In London activists picketed the Algerian consulate all day every day during the week leading up to the vote. Very few voted, which was the same story across the Algerian diaspora. On the Saturday demonstration following the election many activists expressed their determination to continue the struggle.
As Samia Beddiaf, a teacher, said:
“It’s a big step we’ve made, we’ve come so far, there is no turning back. We’re not stopping till we get our country back from the mafia, from the gangsters. They are trying to scare people, they are using violence now, so we need awareness first of all, keep it peaceful. Strikes maybe, civil disobedience, we can go that far, but there is no stopping.”
“At the consulate in London we were protesting from 7am to 10pm, singing and smiling. Very very few people went in to vote.
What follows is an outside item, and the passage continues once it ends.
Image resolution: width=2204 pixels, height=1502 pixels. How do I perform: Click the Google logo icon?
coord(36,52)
They told us 40% voted, which is a joke.”
“The government is doing everything to stop us, they are using violence, jailing people.”
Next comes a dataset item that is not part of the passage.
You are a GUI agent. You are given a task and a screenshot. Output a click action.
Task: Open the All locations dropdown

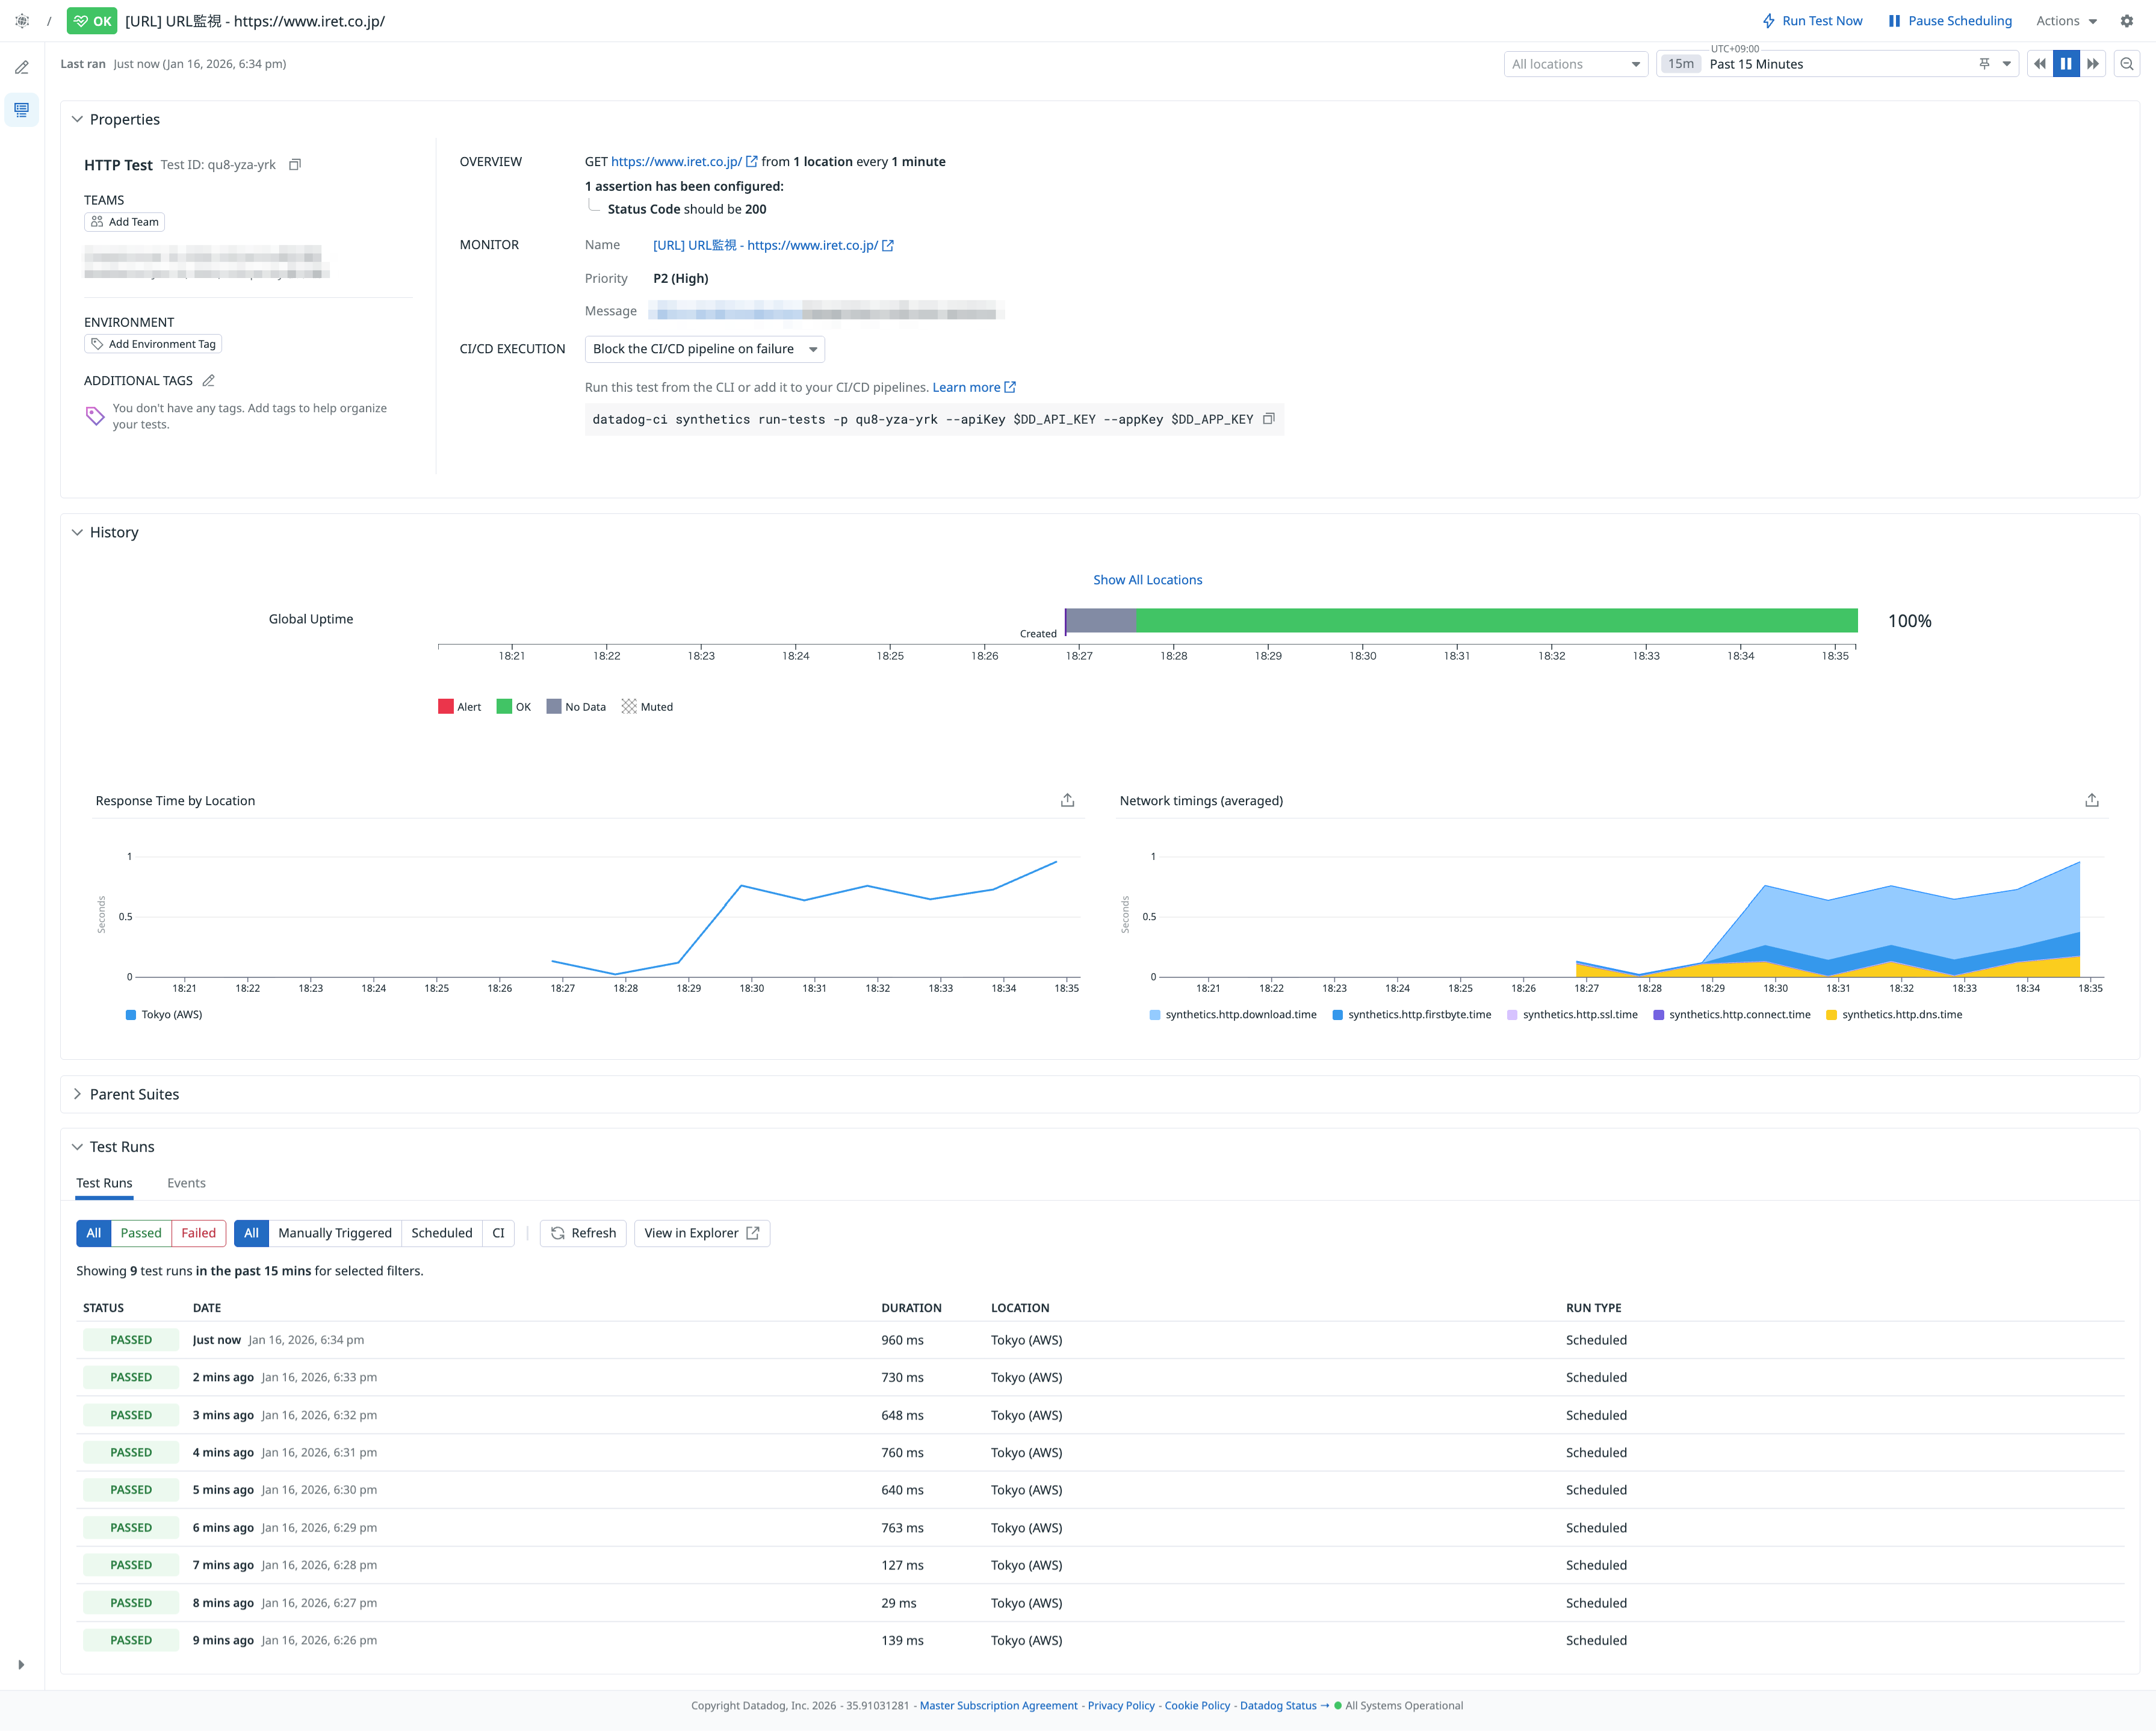point(1575,64)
Another man said: “The rulers are trying to scare people, they are playing on divide and rule, and trying to portray as if the protest is only in Algiers and in the Kabylia region, as if it’s just a regional problem, but people are not buying this anymore, especially with the youngsters. This is quite an old argument, they’ve been using it since 1962. Now with social media people do know what’s going on. We are going through a difficult moment, it’s not impossible. We don’t have any choice, we have to recover our freedom, or we will have a worse regime, maybe for another 50 years. So we have no other choice.”
A young Algerian said “Also they are trying to break the revolution, by calling for dialogue which we have refused from day one. We are calling for negotiation, not dialogue, because we want our freedom, and we want this regime to step down. No-one is going to represent the revolution, all the nation is of one decision.”
What you can do:
- Rush immediate protests to the Algerian embassy condemning the violence against demonstrators in Oran and other towns and cities and calling for the immediate release of political detainees.
- Write to your MP calling on them to urge the UK government not to carry on “business as usual” with the Algerian regime but instead to call for an end to repression and for the release of political prisoners.